But, according to the radio programme, a colleague of Pemberton's did write down the formula and a photograph of his notes was published, without fanfare, on page 28 of the Atlanta Constitution-Journal 32 years ago.
According to this recipe, 7X, described on a can of Coke as "natural flavourings including caffeine", consist of alcohol and the oils of orange, lemon, nutmeg, coriander and neroli (produced from Bitter Orange blossoms).
Mark Pendergrast, who has written a history of the drink, told the popular radio show: "I think that it certainly is a version of the formula. The company has always said that at any given time only two people know how to mix the 7X flavouring ingredient. Those two people never travel on the same plane in case it crashes."
However, Khalid Mohammed Shareef, the director of the food control department at Dubai Municipality, rejected the possibility of alcohol in Coke.

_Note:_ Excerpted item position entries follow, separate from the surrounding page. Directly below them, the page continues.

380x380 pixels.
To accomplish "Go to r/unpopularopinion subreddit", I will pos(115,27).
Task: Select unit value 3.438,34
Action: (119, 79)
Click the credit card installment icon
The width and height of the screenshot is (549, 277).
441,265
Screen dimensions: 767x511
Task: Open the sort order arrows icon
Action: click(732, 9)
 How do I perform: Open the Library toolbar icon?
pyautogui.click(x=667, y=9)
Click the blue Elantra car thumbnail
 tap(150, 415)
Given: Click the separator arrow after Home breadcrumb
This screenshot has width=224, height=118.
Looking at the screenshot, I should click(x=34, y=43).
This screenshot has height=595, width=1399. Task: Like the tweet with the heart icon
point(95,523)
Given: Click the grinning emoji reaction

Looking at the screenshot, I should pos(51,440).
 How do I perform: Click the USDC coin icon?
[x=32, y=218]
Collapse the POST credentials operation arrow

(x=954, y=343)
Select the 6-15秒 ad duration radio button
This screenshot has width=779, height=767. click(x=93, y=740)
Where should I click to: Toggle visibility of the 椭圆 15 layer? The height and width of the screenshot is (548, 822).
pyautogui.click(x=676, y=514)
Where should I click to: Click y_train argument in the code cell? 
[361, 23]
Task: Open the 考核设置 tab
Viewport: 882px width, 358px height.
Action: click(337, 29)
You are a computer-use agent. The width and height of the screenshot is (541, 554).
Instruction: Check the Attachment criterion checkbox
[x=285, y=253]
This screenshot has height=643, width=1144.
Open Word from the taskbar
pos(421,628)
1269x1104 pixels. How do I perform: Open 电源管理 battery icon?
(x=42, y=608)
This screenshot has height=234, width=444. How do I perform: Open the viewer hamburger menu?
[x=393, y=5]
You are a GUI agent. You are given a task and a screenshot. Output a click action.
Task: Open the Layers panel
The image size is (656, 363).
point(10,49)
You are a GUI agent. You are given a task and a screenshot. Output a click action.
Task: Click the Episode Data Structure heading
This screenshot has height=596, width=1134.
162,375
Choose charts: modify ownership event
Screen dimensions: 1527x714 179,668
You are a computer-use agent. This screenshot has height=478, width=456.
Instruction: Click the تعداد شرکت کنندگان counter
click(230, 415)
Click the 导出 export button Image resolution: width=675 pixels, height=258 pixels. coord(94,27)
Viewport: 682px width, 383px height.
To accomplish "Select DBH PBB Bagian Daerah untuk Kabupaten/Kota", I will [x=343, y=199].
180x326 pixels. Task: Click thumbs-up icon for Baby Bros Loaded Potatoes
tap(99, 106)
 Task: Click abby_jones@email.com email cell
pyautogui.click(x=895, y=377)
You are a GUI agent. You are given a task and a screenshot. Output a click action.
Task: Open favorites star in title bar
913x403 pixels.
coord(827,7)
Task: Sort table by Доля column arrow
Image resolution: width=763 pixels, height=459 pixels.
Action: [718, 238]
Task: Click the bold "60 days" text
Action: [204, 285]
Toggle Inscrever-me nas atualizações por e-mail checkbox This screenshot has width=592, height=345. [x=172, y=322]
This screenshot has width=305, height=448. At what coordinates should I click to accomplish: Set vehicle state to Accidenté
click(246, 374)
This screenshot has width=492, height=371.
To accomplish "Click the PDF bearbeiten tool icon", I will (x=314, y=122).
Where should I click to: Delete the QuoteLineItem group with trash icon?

"We've got good connections with all the labs all over the world, and we couldn't find any single thing to show us there is alcohol," he said. "I am 100 per cent sure because we did all the tests."
Coca-Cola has fought a string of legal challenges to force it to reveal its formula and, in 1977, it pulled out of India rather than divulge the contents. The only comments it has made in recent years on the secret recipe have been to confirm the drink originally included cocaine, which was removed in the early 1900s.
Last night, Coca-Cola confirmed all its soft drink products were non-alcoholic beverages and did not contain any meat.
"The ingredients used in our beverages are listed on the product labels and many third parties have tried over time to crack the secret formula of Coca-Cola," a spokeswoman said. "Try as they might to crack that formula, there truly is only one 'real thing'."
Coca-Cola will celebrate its 125th anniversary this year.